Plastic-Free February: I said I was going to try to pack lunch every day this month to avoid the amount of plastic that comes with lunch at my institution's lunch joint.
I've done pretty well. I've met people for lunch on two days, but otherwise I've packed from home -- until today, when the alarm didn't get set and I ran out of time. But I survived on almonds and miso packets that I keep in my desk, plus fruit from a meeting I went to. Got home famished.
As for the commuter chronicles ... I took public transit and the folding bike to work again yesterday, for only the second time this semester. (This is week five.) Last week it was so cold, I was worried about freezing myself, and also worried that the switches would freeze and the trains would run late. So I drove.
But with the weather warming up and the days getting longer, I'm looking forward to spending a lot more time on the bike in the coming weeks.
And I've been doing pretty well at getting off the couch and into the gym, plus I've been getting more walking.
There is an issue: the treadmills all face a bank of four televisions. I don't get sound -- there are headphones for that -- but I have yet to figure out how to change the channel, or have the courage to turn the machines off, and I've unwillingly watched a show with a whole lot of shootings and blood, and then there were the Real Housewives of Beverly Hills, who were so mean to each other I just wanted to go home and shower. And it wasn't the sweat I wanted to wash off.
But soon I'll be able to do my running outdoors, and use the gym just for the weights, which don't face the TVs.

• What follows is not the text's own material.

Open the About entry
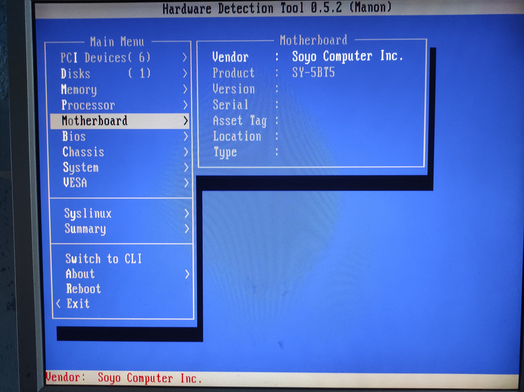 click(80, 274)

I'm still looking for an event of some sort to train for, to push myself harder to get in shape. Maybe an early summer 10K or even a late summer half-marathon, if I chicken out of entering the lottery for the Mount Washington Road Race.
I keep running across this idea that we should be kind to ourselves lately. I guess I've reached the point where I'm ready to hear it. So I'm trying to focus on the times I've done what I wanted to, rather than beating myself up for the times I haven't.